While she waited she stood and cried the words in her siddur. Her siddur was frayed, its words her constant servants. A slow song wound its way from the center of the congregating nation, out toward its swaying border. The Boyaner Rebbe made his way up a platform to the fire, domed streimel crowning his head. Men rushed to add oil, cotton, and kindling for the fire. All the while, the song took hold, and she listened.

The song yearned, and Esther did too. “Vihi noam Hashem …” The words filtered over the mountain like a mist of clouds and the tune strangled her with want. “May the favor of Hashem rest on us; establish the work of our hands…”

She thought of her Shimon, his once-pure countenance now crowded with hard lines. His once-fluid eyes now jelled into anger, glazed with indifference. And her mother’s heart could no longer bear the squeeze of disappointment. She gave herself up to the sobs.

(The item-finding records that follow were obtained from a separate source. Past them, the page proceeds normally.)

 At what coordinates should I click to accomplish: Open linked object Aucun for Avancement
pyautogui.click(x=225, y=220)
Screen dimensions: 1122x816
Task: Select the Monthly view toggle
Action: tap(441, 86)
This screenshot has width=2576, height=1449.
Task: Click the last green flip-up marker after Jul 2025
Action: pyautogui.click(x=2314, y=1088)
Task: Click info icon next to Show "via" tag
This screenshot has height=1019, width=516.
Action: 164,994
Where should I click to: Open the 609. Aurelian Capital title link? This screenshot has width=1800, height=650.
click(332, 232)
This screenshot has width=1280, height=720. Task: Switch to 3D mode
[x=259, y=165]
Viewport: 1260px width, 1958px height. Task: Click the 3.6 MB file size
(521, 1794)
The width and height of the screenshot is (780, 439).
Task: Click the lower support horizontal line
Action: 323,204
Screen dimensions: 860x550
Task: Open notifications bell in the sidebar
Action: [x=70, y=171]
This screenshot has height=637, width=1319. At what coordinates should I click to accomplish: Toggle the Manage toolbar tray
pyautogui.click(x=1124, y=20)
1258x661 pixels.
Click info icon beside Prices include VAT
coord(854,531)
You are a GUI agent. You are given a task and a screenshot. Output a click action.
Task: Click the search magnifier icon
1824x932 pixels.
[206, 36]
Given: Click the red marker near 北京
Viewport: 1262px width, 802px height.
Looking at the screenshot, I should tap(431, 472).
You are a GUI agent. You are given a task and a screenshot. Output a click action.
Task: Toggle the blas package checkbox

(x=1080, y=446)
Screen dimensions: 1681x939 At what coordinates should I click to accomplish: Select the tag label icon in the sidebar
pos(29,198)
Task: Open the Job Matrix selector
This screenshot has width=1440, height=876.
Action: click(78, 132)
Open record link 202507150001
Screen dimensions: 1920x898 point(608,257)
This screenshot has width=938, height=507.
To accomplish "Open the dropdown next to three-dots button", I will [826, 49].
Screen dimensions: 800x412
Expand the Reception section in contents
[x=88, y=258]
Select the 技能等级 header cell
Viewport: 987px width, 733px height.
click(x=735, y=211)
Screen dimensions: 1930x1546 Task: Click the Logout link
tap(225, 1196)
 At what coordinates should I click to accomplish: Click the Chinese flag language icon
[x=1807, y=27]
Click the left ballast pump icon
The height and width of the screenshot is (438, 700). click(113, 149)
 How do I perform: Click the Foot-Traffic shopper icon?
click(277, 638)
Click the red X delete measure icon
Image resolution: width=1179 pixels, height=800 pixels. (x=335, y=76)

What had she done wrong? Hadn’t she swathed in him in soft white when he was born, given him a holy name, nursed him in the night? Hadn’t she pointed out butterflies and flowers as they walked together? Hadn’t she slid brown rice, peas, and chicken into his developing little self? Did she not send him to a cheder where they noticed him, taught him, loved him? Did she not play puzzles, read books, review his homework with him?

She threw him a bar mitzvah like a wedding, one befitting the only child born to waiting, doting parents. She sent him to yeshivah, baked his favorite nut bars when he came home, listened to his concerns of friends and fiends and those boys who fell into the gray between. What did she not do? What did she do wrong? Why had Hashem not blessed the work of her hands, the source of her preoccupation for so many years? What had happened to the gift she received one Lag B’Omer day, 19 years ago?